§ ABOUT THIS TASK
Starting from the first line below, repeat the data exactly through to the last.

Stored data
* * * * *

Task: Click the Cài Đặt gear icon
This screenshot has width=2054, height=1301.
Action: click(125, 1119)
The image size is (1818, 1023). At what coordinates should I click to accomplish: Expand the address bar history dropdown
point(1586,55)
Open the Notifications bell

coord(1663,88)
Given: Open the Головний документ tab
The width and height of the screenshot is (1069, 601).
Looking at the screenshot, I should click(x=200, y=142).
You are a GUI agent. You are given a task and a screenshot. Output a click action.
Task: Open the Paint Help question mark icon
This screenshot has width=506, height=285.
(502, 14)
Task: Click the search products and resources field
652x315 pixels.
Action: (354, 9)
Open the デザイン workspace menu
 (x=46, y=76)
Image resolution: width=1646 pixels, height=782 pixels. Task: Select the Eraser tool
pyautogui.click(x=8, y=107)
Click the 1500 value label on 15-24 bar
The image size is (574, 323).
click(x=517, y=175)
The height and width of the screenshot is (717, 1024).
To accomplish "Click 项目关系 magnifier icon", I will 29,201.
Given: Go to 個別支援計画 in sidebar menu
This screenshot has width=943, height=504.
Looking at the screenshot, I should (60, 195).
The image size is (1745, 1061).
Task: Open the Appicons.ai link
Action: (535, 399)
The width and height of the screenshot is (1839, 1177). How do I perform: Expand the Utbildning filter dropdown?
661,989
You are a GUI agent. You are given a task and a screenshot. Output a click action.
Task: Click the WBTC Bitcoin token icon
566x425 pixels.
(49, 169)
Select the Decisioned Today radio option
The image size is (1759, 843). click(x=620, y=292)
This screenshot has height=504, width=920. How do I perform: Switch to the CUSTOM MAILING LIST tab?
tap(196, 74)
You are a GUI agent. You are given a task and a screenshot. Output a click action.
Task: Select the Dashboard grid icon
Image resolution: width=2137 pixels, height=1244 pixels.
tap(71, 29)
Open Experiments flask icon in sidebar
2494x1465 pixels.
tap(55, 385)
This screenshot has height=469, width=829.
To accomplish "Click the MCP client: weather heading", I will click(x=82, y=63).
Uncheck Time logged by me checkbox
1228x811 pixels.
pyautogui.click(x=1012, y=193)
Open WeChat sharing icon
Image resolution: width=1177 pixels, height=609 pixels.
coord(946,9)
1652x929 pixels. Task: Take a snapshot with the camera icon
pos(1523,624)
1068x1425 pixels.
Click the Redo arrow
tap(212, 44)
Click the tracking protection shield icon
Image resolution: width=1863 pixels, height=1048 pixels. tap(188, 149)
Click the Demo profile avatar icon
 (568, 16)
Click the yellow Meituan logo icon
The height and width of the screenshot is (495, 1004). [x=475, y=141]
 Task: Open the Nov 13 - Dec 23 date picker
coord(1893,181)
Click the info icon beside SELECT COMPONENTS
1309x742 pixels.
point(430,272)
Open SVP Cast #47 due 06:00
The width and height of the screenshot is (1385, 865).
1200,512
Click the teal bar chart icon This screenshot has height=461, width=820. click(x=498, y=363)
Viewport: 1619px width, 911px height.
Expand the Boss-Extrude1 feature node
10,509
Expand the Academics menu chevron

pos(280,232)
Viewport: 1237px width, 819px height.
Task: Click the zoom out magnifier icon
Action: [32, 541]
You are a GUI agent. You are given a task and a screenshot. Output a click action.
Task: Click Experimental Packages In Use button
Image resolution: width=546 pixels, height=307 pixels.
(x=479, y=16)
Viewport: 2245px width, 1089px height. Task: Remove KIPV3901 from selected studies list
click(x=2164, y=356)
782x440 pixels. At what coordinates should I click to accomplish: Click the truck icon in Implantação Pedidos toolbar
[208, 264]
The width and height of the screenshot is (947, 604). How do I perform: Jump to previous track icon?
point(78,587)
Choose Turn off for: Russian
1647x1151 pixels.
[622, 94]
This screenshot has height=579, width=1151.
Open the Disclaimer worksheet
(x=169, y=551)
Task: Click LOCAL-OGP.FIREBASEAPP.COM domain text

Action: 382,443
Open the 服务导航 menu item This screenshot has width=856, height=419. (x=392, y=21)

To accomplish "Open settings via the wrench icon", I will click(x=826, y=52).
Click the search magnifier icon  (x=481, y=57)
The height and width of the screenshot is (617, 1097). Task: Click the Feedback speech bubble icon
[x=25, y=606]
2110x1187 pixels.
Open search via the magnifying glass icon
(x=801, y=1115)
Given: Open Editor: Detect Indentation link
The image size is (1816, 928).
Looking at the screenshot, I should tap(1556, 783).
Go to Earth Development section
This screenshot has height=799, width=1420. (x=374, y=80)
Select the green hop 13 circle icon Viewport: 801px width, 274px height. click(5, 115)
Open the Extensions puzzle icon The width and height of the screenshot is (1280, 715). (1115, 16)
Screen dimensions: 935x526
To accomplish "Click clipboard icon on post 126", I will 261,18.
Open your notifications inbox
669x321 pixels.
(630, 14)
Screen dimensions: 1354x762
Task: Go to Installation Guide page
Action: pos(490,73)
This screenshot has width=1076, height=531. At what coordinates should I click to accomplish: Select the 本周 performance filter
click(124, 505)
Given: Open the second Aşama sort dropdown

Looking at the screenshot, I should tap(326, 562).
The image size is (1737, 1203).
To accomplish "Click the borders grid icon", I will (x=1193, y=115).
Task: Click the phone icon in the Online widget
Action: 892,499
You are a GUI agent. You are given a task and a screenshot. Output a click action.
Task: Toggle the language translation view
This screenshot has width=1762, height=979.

* * * * *

§ EXERCISE ANSWER
Task: Click the Cài Đặt gear icon
This screenshot has width=2054, height=1301.
Action: click(125, 1119)
The image size is (1818, 1023). At what coordinates should I click to accomplish: Expand the address bar history dropdown
point(1586,55)
Open the Notifications bell

coord(1663,88)
Given: Open the Головний документ tab
The width and height of the screenshot is (1069, 601).
Looking at the screenshot, I should click(x=200, y=142).
You are a GUI agent. You are given a task and a screenshot. Output a click action.
Task: Open the Paint Help question mark icon
This screenshot has width=506, height=285.
(502, 14)
Task: Click the search products and resources field
652x315 pixels.
Action: (354, 9)
Open the デザイン workspace menu
 (x=46, y=76)
Image resolution: width=1646 pixels, height=782 pixels. Task: Select the Eraser tool
pyautogui.click(x=8, y=107)
Click the 1500 value label on 15-24 bar
The image size is (574, 323).
click(x=517, y=175)
The height and width of the screenshot is (717, 1024).
To accomplish "Click 项目关系 magnifier icon", I will 29,201.
Given: Go to 個別支援計画 in sidebar menu
This screenshot has width=943, height=504.
Looking at the screenshot, I should (60, 195).
The image size is (1745, 1061).
Task: Open the Appicons.ai link
Action: (535, 399)
The width and height of the screenshot is (1839, 1177). How do I perform: Expand the Utbildning filter dropdown?
661,989
You are a GUI agent. You are given a task and a screenshot. Output a click action.
Task: Click the WBTC Bitcoin token icon
566x425 pixels.
(49, 169)
Select the Decisioned Today radio option
The image size is (1759, 843). click(x=620, y=292)
This screenshot has height=504, width=920. How do I perform: Switch to the CUSTOM MAILING LIST tab?
tap(196, 74)
You are a GUI agent. You are given a task and a screenshot. Output a click action.
Task: Select the Dashboard grid icon
Image resolution: width=2137 pixels, height=1244 pixels.
tap(71, 29)
Open Experiments flask icon in sidebar
2494x1465 pixels.
tap(55, 385)
This screenshot has height=469, width=829.
To accomplish "Click the MCP client: weather heading", I will click(x=82, y=63).
Uncheck Time logged by me checkbox
1228x811 pixels.
pyautogui.click(x=1012, y=193)
Open WeChat sharing icon
Image resolution: width=1177 pixels, height=609 pixels.
coord(946,9)
1652x929 pixels. Task: Take a snapshot with the camera icon
pos(1523,624)
1068x1425 pixels.
Click the Redo arrow
tap(212, 44)
Click the tracking protection shield icon
Image resolution: width=1863 pixels, height=1048 pixels. tap(188, 149)
Click the Demo profile avatar icon
 (568, 16)
Click the yellow Meituan logo icon
The height and width of the screenshot is (495, 1004). [x=475, y=141]
 Task: Open the Nov 13 - Dec 23 date picker
coord(1893,181)
Click the info icon beside SELECT COMPONENTS
1309x742 pixels.
point(430,272)
Open SVP Cast #47 due 06:00
The width and height of the screenshot is (1385, 865).
1200,512
Click the teal bar chart icon This screenshot has height=461, width=820. click(x=498, y=363)
Viewport: 1619px width, 911px height.
Expand the Boss-Extrude1 feature node
10,509
Expand the Academics menu chevron

pos(280,232)
Viewport: 1237px width, 819px height.
Task: Click the zoom out magnifier icon
Action: [32, 541]
You are a GUI agent. You are given a task and a screenshot. Output a click action.
Task: Click Experimental Packages In Use button
Image resolution: width=546 pixels, height=307 pixels.
(x=479, y=16)
Viewport: 2245px width, 1089px height. Task: Remove KIPV3901 from selected studies list
click(x=2164, y=356)
782x440 pixels. At what coordinates should I click to accomplish: Click the truck icon in Implantação Pedidos toolbar
[208, 264]
The width and height of the screenshot is (947, 604). How do I perform: Jump to previous track icon?
point(78,587)
Choose Turn off for: Russian
1647x1151 pixels.
[622, 94]
This screenshot has height=579, width=1151.
Open the Disclaimer worksheet
(x=169, y=551)
Task: Click LOCAL-OGP.FIREBASEAPP.COM domain text

Action: 382,443
Open the 服务导航 menu item This screenshot has width=856, height=419. (x=392, y=21)

To accomplish "Open settings via the wrench icon", I will click(x=826, y=52).
Click the search magnifier icon  (x=481, y=57)
The height and width of the screenshot is (617, 1097). Task: Click the Feedback speech bubble icon
[x=25, y=606]
2110x1187 pixels.
Open search via the magnifying glass icon
(x=801, y=1115)
Given: Open Editor: Detect Indentation link
The image size is (1816, 928).
Looking at the screenshot, I should tap(1556, 783).
Go to Earth Development section
This screenshot has height=799, width=1420. (x=374, y=80)
Select the green hop 13 circle icon Viewport: 801px width, 274px height. click(5, 115)
Open the Extensions puzzle icon The width and height of the screenshot is (1280, 715). (1115, 16)
Screen dimensions: 935x526
To accomplish "Click clipboard icon on post 126", I will 261,18.
Open your notifications inbox
669x321 pixels.
(630, 14)
Screen dimensions: 1354x762
Task: Go to Installation Guide page
Action: pos(490,73)
This screenshot has width=1076, height=531. At what coordinates should I click to accomplish: Select the 本周 performance filter
click(124, 505)
Given: Open the second Aşama sort dropdown

Looking at the screenshot, I should tap(326, 562).
The image size is (1737, 1203).
To accomplish "Click the borders grid icon", I will (x=1193, y=115).
Task: Click the phone icon in the Online widget
Action: 892,499
You are a GUI agent. You are given a task and a screenshot. Output a click action.
Task: Toggle the language translation view
This screenshot has width=1762, height=979.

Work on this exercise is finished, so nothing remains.